◆ Challenge ◆
Update the records below by changing "radio button" to "option" and leaving everything else the same. Leave the pictures out of your answer.

[Source records]
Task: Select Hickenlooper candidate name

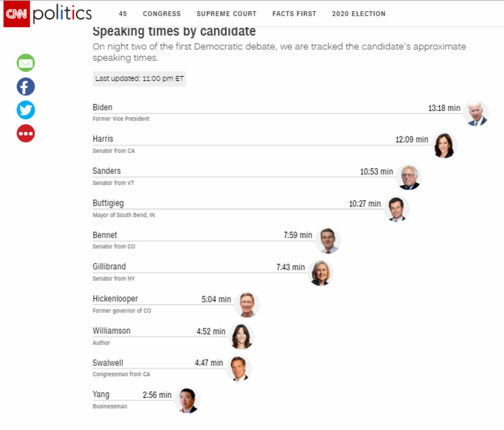Action: tap(115, 299)
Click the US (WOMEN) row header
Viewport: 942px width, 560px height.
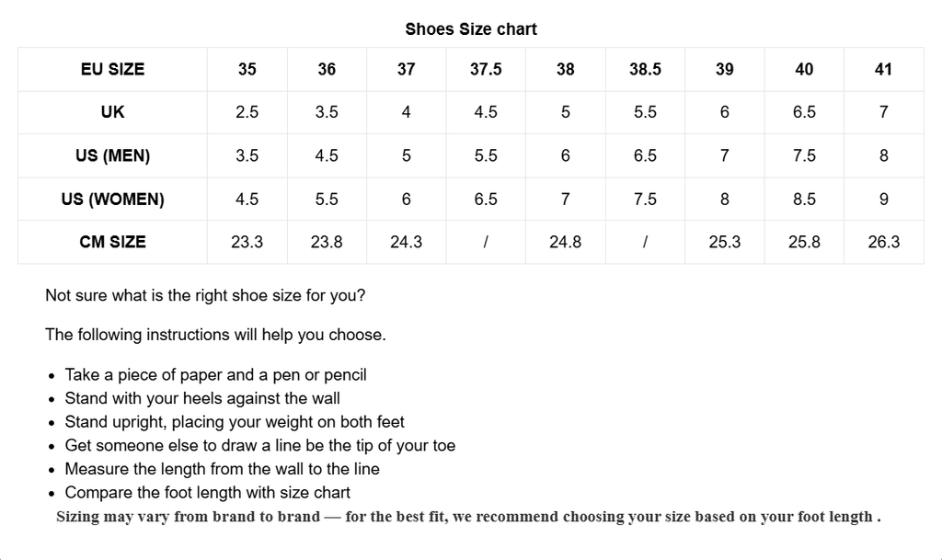[112, 199]
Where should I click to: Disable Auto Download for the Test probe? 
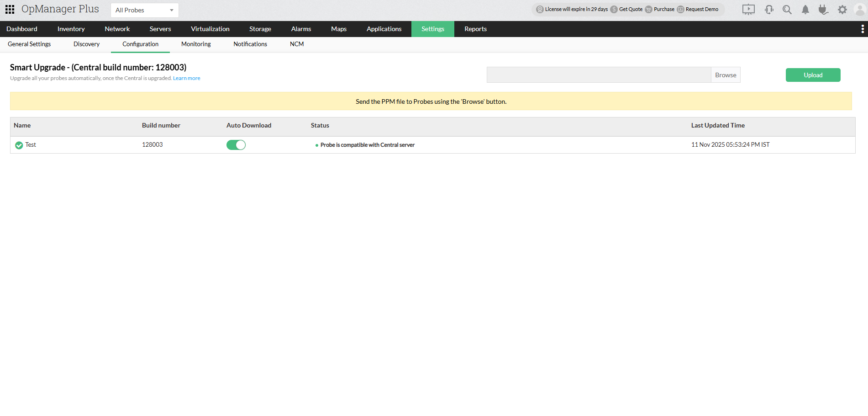pos(236,144)
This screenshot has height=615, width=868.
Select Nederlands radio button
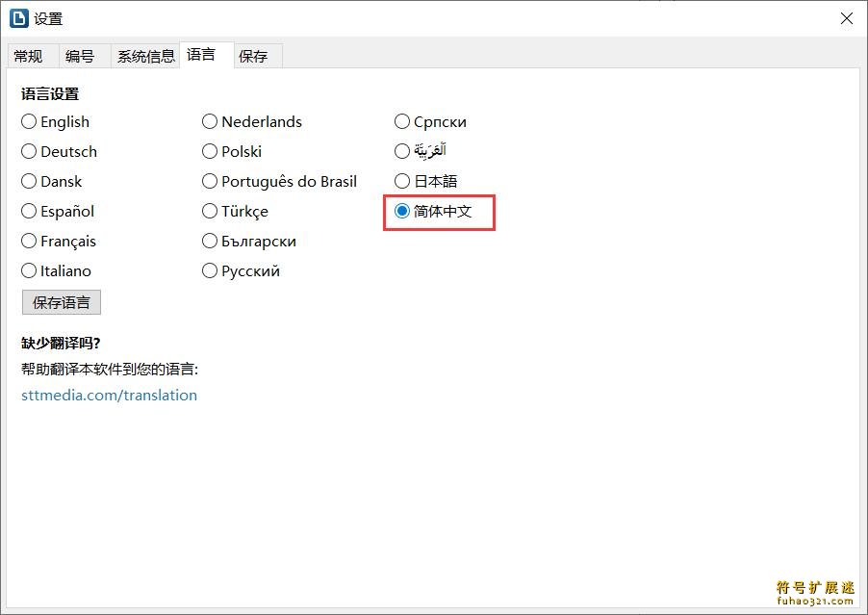252,122
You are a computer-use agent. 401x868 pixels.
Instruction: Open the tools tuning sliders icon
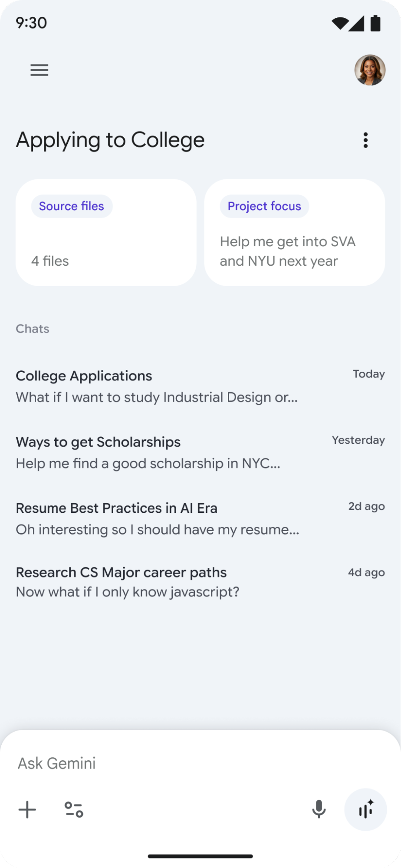[74, 810]
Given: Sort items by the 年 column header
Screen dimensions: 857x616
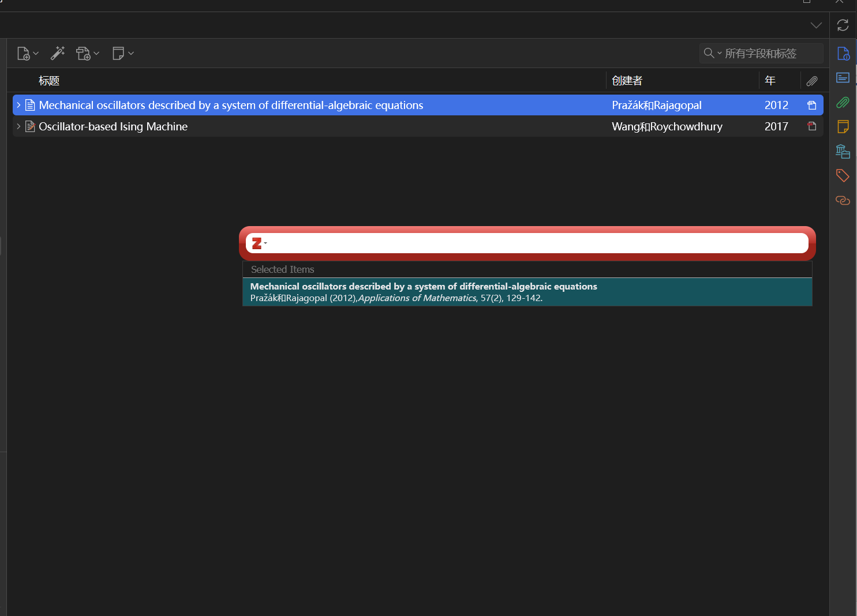Looking at the screenshot, I should click(x=770, y=81).
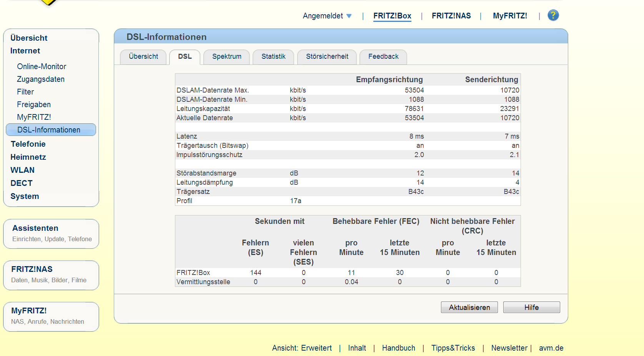Screen dimensions: 644x356
Task: Expand the WLAN menu section
Action: (x=22, y=170)
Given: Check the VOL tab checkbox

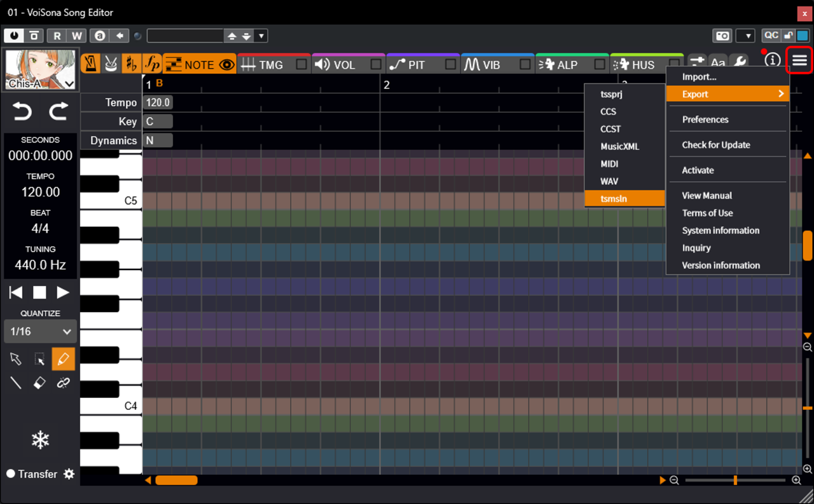Looking at the screenshot, I should pos(376,64).
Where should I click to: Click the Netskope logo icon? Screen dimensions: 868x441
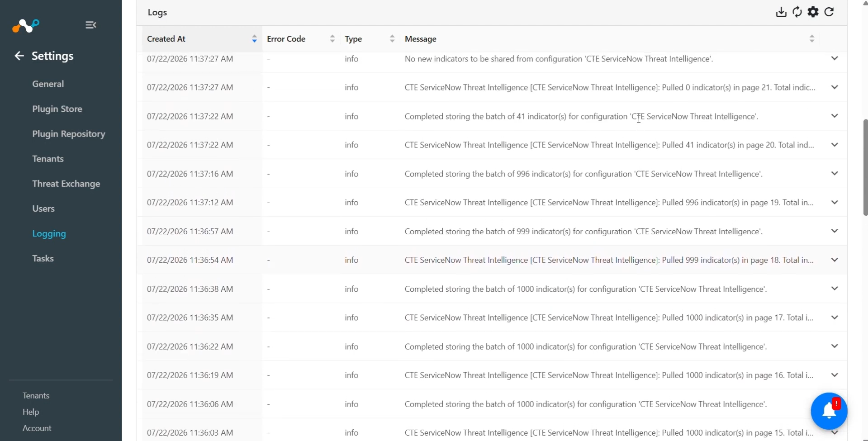26,25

◆ Answer to the problem ◆
Task: Select Hickenlooper candidate name

Action: tap(115, 299)
Click the US (WOMEN) row header
Viewport: 942px width, 560px height.
[112, 199]
Where should I click to: Disable Auto Download for the Test probe? 
pos(236,144)
This screenshot has height=615, width=868.
Select Nederlands option
252,122
You are a computer-use agent. 401x868 pixels.
Instruction: Open the tools tuning sliders icon
[74, 810]
Given: Sort items by the 年 column header
Screen dimensions: 857x616
Looking at the screenshot, I should click(x=770, y=81).
Screen dimensions: 644x356
Task: Expand the WLAN menu section
Action: (x=22, y=170)
Given: Check the VOL tab checkbox

Looking at the screenshot, I should pos(376,64).
Where should I click to: Click the Netskope logo icon? Screen dimensions: 868x441
26,25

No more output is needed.